Work request: Give the lines below again exactly, starting with the line that holds "[dialog] (87, 1288)" and going on through the line that holds "Data Deletion (34, 1479)".

Supplied material:
┌────────

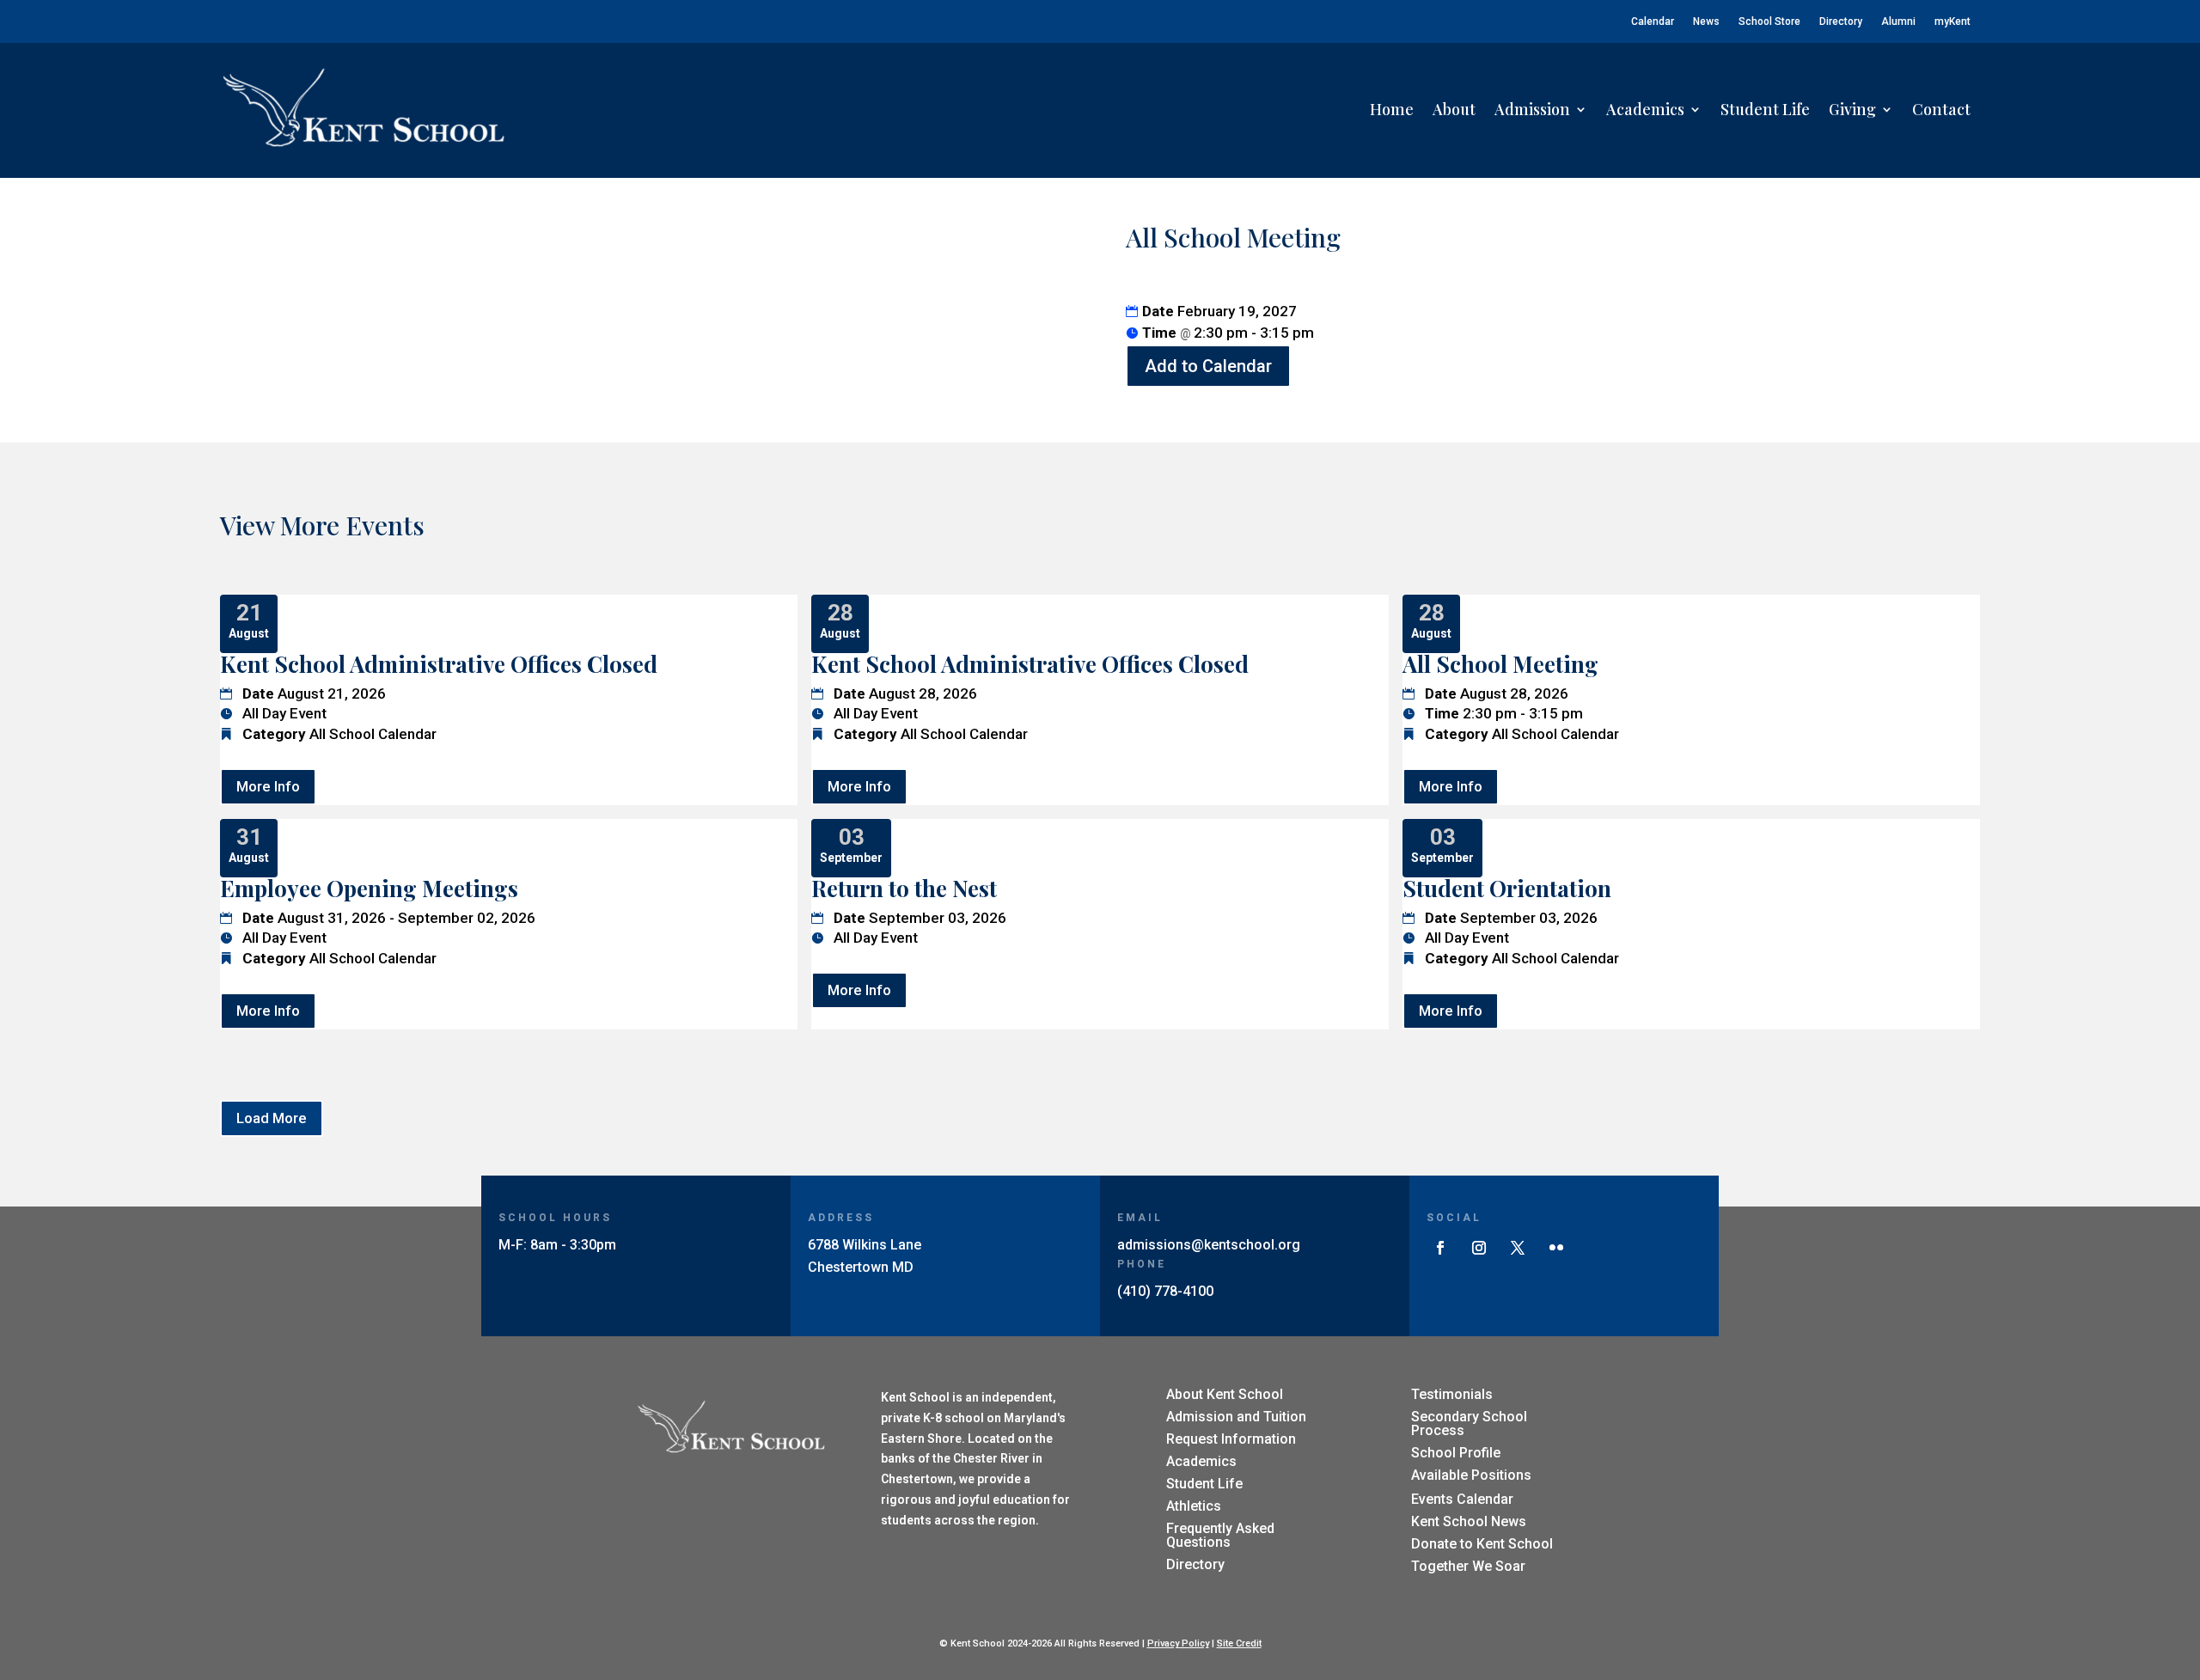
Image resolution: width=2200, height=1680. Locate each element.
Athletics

└────────
┌────────

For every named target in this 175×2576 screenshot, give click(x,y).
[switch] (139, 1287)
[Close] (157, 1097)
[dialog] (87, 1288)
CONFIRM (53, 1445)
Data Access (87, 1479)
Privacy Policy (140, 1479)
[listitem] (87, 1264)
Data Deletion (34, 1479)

└────────

Response to this exercise:
[dialog] (87, 1288)
CONFIRM (53, 1445)
Data Access (87, 1479)
Privacy Policy (140, 1479)
[listitem] (87, 1264)
Data Deletion (34, 1479)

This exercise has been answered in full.